**Text section**
* * * * * * * * *

Litquake, San Francisco’s Literary Festival, is celebrating 25 years! Their 2024 Festival runs from 10/10 – 10/26 with 140+ events taking place all over the Bay Area and featuring 500+ authors and performers. The full schedule is available at litquake.org(opens in a new tab).
Part of Litquake’s Words Around the World
Sponsored by NORLA Norwegian Literature Abroad and Center for the Art of Translation/Two Lines Press
Hanne Ørstavik published the novel Cut in 1994 and embarked on a career that would make her one of the most remarkable and admired authors in Norwegian contemporary literature. Her literary breakthrough came three years later with the publication of Love (Kjærlighet), which in 2006 was voted the 6th best Norwegian book of the last 25 years in a prestigious contest in Dagbladet, and won the 2019 PEN Translation Prize. Since then, the author has written several acclaimed and much discussed novels and received a host of literary prizes.
Kristin Keane writes about time, memory, and the nature of literacy. She is the author of An Encyclopedia of Bending Time and Luminaries, and her essays have, or will appear in, outlets such as The Believer, The Washington Post, Ploughshares, New England Review, Creative Nonfiction, American Educator, Literacy Today, and elsewhere. She is a researcher at Stanford University, where she earned a PhD.

* * * * * * * * *

**Entries**
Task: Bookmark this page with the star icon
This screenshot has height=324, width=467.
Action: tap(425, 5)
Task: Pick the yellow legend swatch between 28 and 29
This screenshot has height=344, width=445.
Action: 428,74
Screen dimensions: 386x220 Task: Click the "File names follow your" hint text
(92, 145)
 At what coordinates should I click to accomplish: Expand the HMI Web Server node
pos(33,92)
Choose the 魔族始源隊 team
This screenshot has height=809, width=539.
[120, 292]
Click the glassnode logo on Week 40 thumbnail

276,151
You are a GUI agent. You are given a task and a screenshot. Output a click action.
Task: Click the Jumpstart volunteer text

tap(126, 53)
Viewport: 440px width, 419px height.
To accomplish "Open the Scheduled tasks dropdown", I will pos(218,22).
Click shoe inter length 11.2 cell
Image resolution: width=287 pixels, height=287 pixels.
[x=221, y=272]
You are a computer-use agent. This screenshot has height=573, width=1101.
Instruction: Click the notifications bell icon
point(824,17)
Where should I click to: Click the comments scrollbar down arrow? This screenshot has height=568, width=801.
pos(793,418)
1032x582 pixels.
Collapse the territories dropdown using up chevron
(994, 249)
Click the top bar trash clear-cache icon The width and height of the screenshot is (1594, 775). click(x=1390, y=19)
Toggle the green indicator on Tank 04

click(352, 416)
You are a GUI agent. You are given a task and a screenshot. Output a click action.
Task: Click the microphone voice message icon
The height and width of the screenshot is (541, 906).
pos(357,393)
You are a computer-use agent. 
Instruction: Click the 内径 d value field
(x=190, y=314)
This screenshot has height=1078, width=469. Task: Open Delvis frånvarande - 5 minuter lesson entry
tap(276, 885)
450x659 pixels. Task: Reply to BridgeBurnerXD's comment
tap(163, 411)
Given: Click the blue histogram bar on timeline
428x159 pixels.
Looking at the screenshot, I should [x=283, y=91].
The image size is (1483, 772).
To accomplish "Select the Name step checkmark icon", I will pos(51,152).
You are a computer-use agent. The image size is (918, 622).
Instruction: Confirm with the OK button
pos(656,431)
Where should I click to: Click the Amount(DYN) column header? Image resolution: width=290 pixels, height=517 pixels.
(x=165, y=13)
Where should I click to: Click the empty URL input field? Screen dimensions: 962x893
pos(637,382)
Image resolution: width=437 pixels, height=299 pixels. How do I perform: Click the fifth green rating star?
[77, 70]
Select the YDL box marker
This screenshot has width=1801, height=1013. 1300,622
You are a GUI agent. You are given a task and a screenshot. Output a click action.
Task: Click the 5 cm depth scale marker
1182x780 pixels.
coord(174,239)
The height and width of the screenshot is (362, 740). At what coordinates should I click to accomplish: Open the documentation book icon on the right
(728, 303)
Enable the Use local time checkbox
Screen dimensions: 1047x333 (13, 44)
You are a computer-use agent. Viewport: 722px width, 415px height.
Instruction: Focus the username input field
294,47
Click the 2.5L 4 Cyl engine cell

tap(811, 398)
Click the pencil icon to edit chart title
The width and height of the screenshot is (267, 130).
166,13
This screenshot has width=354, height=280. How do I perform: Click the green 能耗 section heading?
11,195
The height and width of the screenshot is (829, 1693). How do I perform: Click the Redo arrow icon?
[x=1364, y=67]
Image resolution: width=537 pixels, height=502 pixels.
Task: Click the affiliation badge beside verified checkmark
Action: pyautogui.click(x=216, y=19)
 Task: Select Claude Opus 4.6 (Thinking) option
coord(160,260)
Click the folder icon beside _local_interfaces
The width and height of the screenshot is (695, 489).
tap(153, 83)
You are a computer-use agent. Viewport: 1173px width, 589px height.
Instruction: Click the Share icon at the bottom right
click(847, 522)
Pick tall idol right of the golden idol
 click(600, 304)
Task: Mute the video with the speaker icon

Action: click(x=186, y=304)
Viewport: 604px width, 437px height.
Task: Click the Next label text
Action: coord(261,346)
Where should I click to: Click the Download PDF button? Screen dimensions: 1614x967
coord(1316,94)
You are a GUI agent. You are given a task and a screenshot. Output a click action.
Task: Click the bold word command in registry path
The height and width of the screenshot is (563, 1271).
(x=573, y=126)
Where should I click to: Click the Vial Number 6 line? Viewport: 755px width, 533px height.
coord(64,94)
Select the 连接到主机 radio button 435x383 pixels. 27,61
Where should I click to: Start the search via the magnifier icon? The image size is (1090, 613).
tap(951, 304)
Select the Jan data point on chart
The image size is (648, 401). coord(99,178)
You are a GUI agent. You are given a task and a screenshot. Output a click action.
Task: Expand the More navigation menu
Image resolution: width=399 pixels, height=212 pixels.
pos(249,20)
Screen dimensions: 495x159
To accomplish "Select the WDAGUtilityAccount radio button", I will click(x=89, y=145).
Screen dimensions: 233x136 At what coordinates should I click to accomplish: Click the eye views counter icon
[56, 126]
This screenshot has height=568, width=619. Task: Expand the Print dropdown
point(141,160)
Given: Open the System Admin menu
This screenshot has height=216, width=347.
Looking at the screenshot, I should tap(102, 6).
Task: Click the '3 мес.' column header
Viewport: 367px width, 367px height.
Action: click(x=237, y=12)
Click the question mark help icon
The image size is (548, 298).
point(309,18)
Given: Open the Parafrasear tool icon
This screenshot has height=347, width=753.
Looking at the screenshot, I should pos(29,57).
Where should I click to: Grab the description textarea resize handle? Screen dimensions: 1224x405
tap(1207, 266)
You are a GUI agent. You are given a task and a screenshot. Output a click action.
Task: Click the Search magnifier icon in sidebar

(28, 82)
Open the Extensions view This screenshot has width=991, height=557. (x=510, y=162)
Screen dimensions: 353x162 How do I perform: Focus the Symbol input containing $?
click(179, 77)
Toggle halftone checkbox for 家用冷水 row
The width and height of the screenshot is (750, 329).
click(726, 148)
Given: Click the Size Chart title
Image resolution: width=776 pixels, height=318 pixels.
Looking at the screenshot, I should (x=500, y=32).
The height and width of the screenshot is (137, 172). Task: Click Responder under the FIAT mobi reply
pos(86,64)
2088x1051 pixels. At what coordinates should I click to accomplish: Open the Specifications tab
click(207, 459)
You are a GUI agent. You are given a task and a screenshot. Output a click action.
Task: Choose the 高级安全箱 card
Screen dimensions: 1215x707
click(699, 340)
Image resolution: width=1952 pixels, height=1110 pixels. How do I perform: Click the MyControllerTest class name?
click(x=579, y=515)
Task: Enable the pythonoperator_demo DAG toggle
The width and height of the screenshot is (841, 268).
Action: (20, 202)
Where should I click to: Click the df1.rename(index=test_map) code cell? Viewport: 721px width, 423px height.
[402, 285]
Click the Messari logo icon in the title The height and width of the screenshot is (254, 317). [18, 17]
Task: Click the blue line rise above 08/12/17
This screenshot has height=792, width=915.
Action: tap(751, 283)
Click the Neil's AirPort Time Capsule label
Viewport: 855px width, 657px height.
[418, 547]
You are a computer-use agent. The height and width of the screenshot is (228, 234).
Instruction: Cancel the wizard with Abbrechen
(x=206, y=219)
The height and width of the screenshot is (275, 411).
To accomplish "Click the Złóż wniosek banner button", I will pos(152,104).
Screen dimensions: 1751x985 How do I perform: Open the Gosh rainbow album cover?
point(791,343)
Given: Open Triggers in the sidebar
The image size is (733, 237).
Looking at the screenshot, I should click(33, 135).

* * * * * * * * *

**What you will do**
Repeat the Litquake text above word for word, from "Part of Litquake’s" up to and including "of literary prizes.".

**The answer**
Part of Litquake’s Words Around the World
Sponsored by NORLA Norwegian Literature Abroad and Center for the Art of Translation/Two Lines Press
Hanne Ørstavik published the novel Cut in 1994 and embarked on a career that would make her one of the most remarkable and admired authors in Norwegian contemporary literature. Her literary breakthrough came three years later with the publication of Love (Kjærlighet), which in 2006 was voted the 6th best Norwegian book of the last 25 years in a prestigious contest in Dagbladet, and won the 2019 PEN Translation Prize. Since then, the author has written several acclaimed and much discussed novels and received a host of literary prizes.